Nimm bitte den Faden des Textes über den Instagram-Ausstieg unten wieder auf und schreibe ihn ab seinem letzten Satz weiter.

● **AUSZUG**:
===============

Instagram löschen: Meine Erfahrung mit einem Instagram-Ausstieg als Selbstständige
In diesem Blogartikel berichte ich, wie mein eigener Instagram-Ausstieg abgelaufen ist:
Wie der Instagram-Entzug für mich war. (Ich verrate dir, wie es mir jeweils nach einer Woche, einem Monat und einem Jahr ging.)
Wie es jetzt für mich ist, ohne Instagram zu leben und zu arbeiten.
Und schließlich: Gehe ich wieder zu Instagram zurück?
Irish Goodbye: Warum ich kein großes Tamtam um meinen Instagram-Abschied gemacht habe
Eigentlich hatte ich 2020 gar nicht direkt vor, mein Instagram-Konto zu löschen. Ich habe hin und wieder mit dem Gedanken gespielt, ja. Doch dieser Gedanke hatte für mich immer was von „Ich wandere nach Guernsey aus und züchte Alpakas“ – eine grandiose Spinnerei, mehr nicht.
Damals kannte ich niemanden – NIEMANDEN! –, der oder die keine soziale Medien fürs Marketing nutzte. Und dass es tatsächlich auch ohne ginge – das kam mir damals gar nicht in den Sinn.
Ich war einfach nur müde von der Plattform – vom Posten, Liken, Tanzen, Livegehen, Kommentieren – und ich wollte ein Päuschen einlegen, um wieder Kraft zu tanken.
Doch aus einer Woche Instagram-Pause wurden schnell zwei, dann drei. Und dann war auch schon ein Monat rum. Und irgendwann kam der Punkt, an dem ich merkte: Das Leben und Arbeiten ohne Instagram ist viel zu schön, um wieder zurückzugehen.

===============

● **EINTRÄGE**:
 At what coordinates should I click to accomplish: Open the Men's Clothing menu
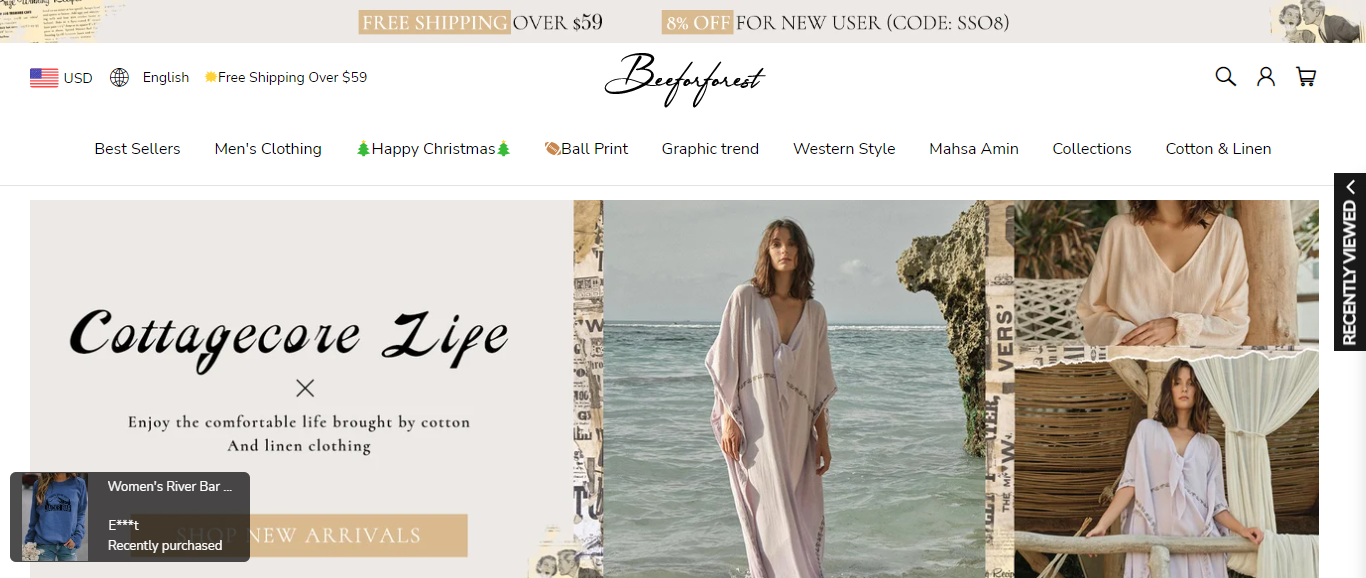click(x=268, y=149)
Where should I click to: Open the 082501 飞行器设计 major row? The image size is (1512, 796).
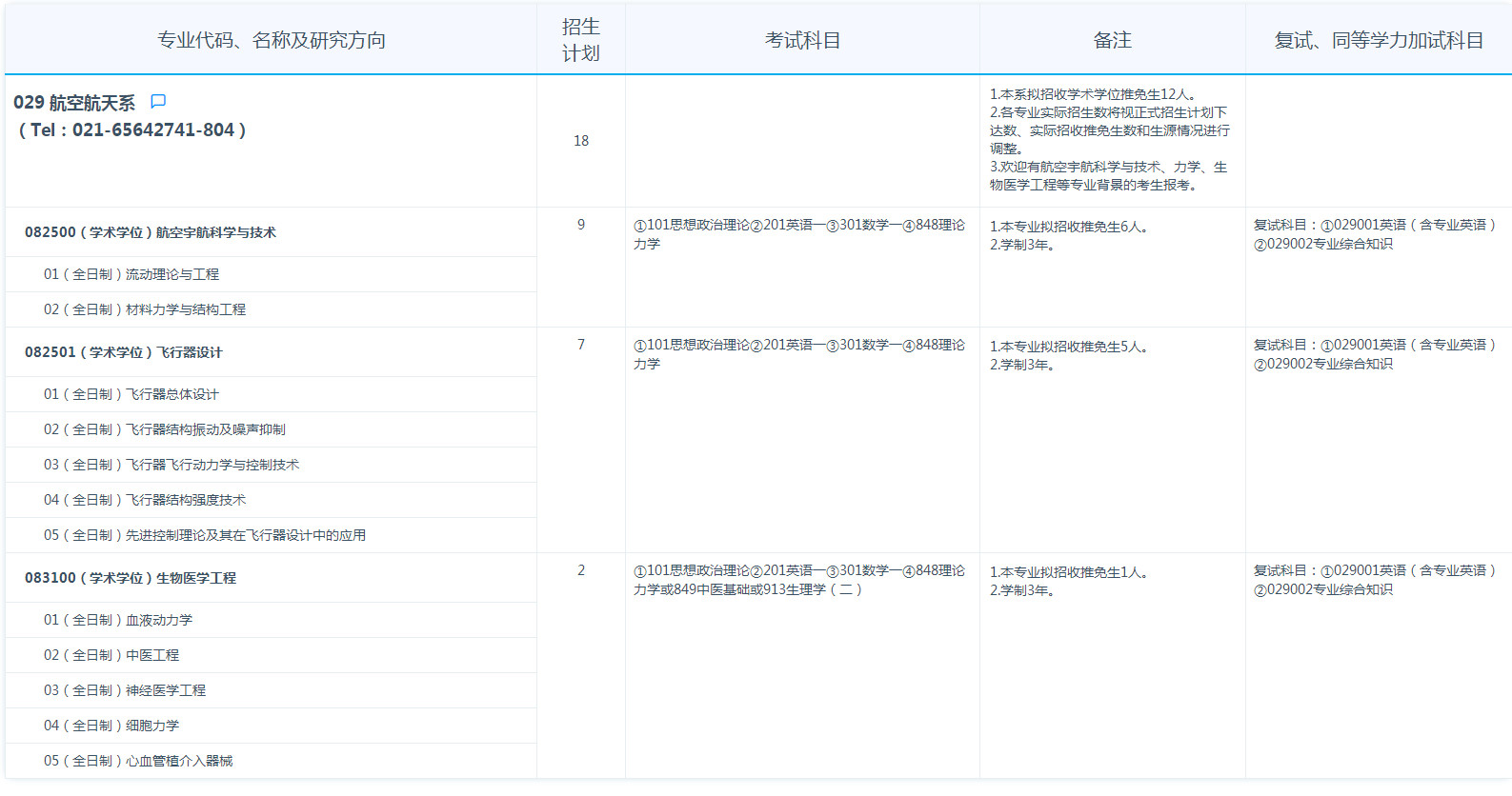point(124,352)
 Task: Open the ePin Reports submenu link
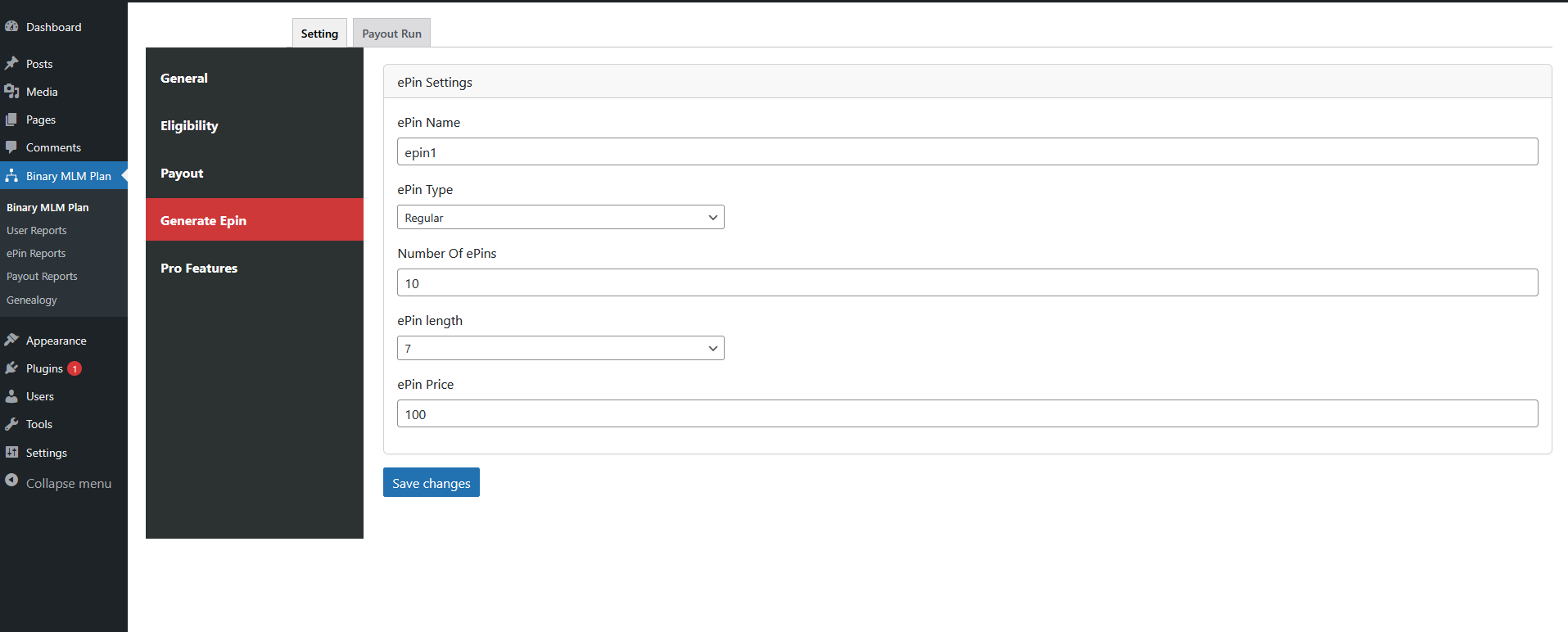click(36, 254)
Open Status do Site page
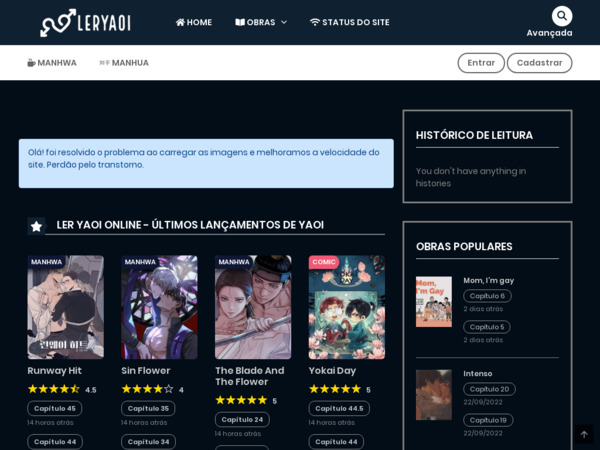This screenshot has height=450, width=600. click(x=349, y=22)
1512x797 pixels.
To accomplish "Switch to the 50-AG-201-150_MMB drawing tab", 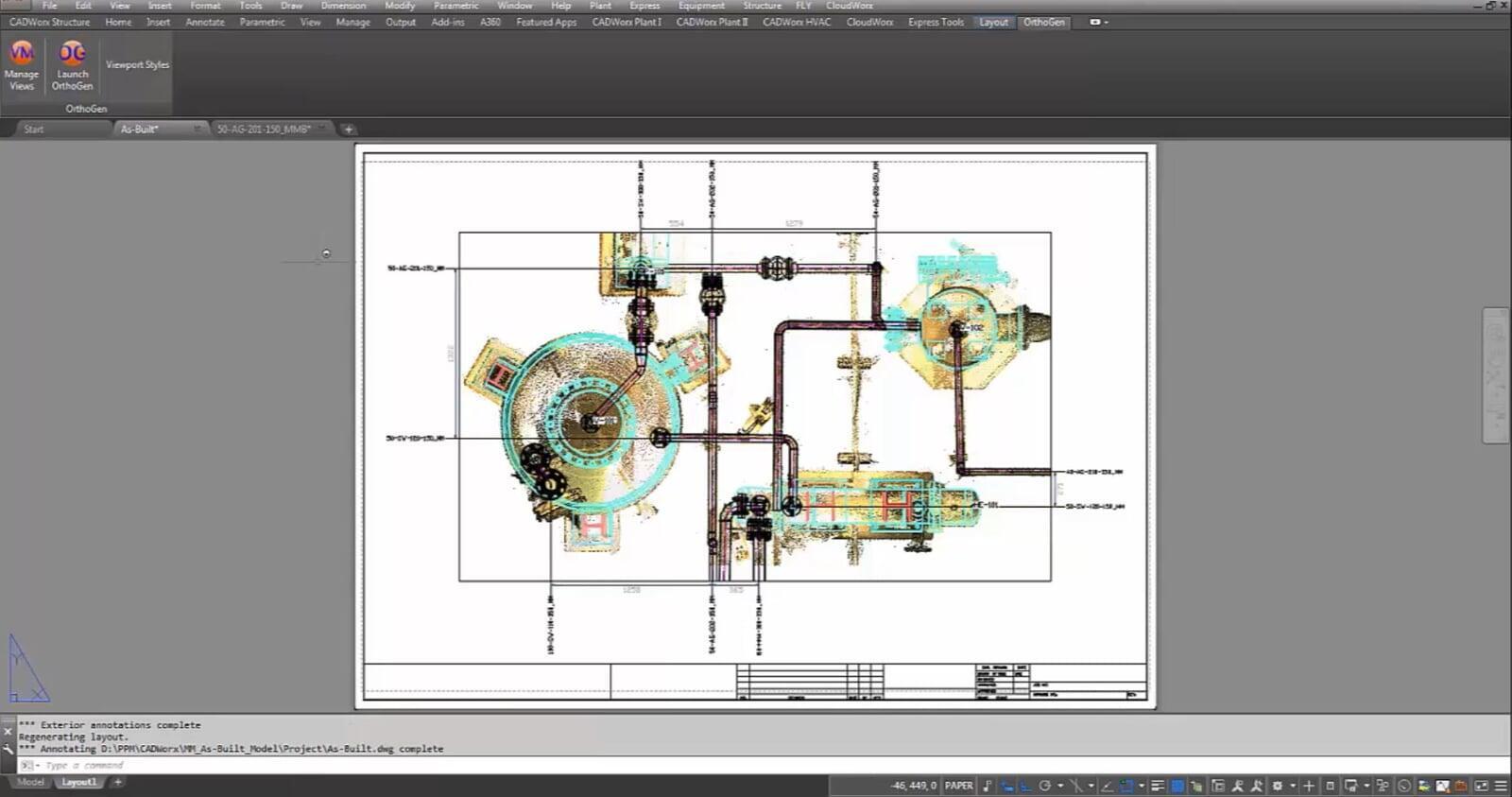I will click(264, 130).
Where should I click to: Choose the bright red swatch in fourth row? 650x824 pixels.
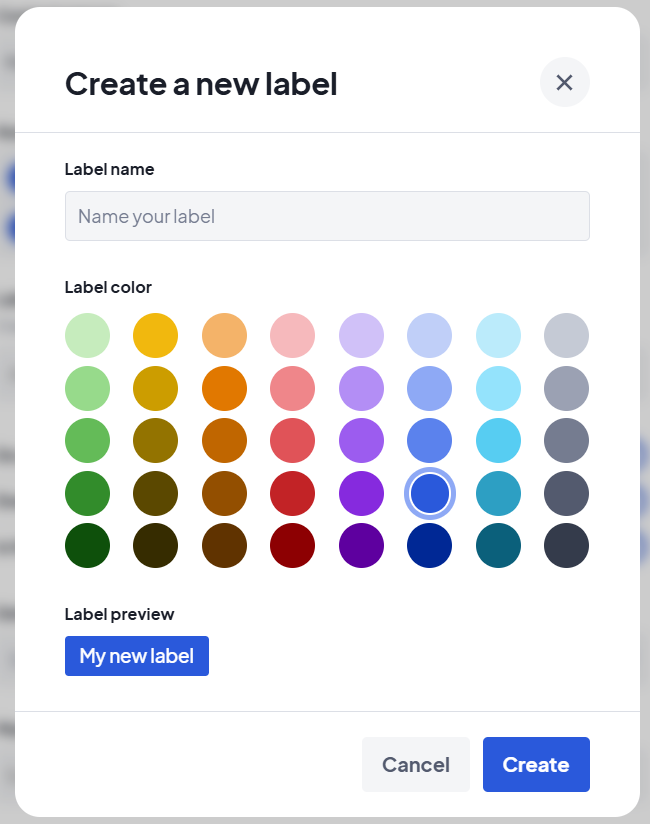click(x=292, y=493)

===============

● **DAS ERGEBNIS**:
Deshalb gab es bei meinem Instagram-Ausstieg auch nie einen offiziellen Abschiedspost von mir. Oder eine Strategie, die Menschen auf Instagram auf andere Kanäle von mir aufmerksam zu machen. So still und heimlich, wie ich mir damals einen Account angelegt hatte, ging ich auch wieder.
Rückblickend hätte dem Ganzen vielleicht ein bisschen mehr Planung gut getan. Doch andererseits: Wenn es gar nicht mehr geht, ist das Wichtigste, wieder Kraft zu tanken. Alles andere ist sekundär.
Der Instagram-Entzug: It’s f*cking real!
Auch wenn ich Instagram vor allem aus gesundheitlichen Gründen verließ, merkte ich, dass mein Hirn zunächst gar nicht damit einverstanden war …
Die erste Woche ohne Instagram
Viele Menschen, die soziale Medien verlassen, klagen über FOMO („Fear Of Missing Out“). Mich persönlich plagte die Angst, etwas zu verpassen, wenn ich nicht mehr auf Instagram bin, nicht.
Die erste Woche ohne Instagram war trotzdem hart. Zu der großen Erschöpfung, die ich damals spürte, gesellte sich der Drang, ständig nach meinem Smartphone zu greifen und Instagram zu öffnen.
Doch jedes Mal, wenn ich das Smartphone in die Hände nahm und den Bildschirm entsperrte, merkte ich: Da ist nichts. Mein Hirn war maximal irritiert und suchte sich sofort andere Beschäftigungen: Nachrichten checken zum Beispiel. Oder Onlineshopping-Apps.
Irgendwo musste doch die nächste Dopamin-Quelle sein!
Gleichzeitig fühlte ich mich erschöpft. Ich schlief so viel, wie schon lange nicht mehr. Mir kam es vor, als hätte ich die letzten Jahre mit Social Media meine Müdigkeit verdrängt: Ich hatte „Pausen“ mit Social Media gemacht, mich mit Social Media „entspannt“, die Zeit mit Social Media vertrödelt. Doch richtig erholsam war das Ganze nie und über die Jahre sammelte sich eine Menge Müdigkeit an. Dazu kamen die vielen Inhalte, Informationen und Reize – Instagram war einfach von allem zu viel!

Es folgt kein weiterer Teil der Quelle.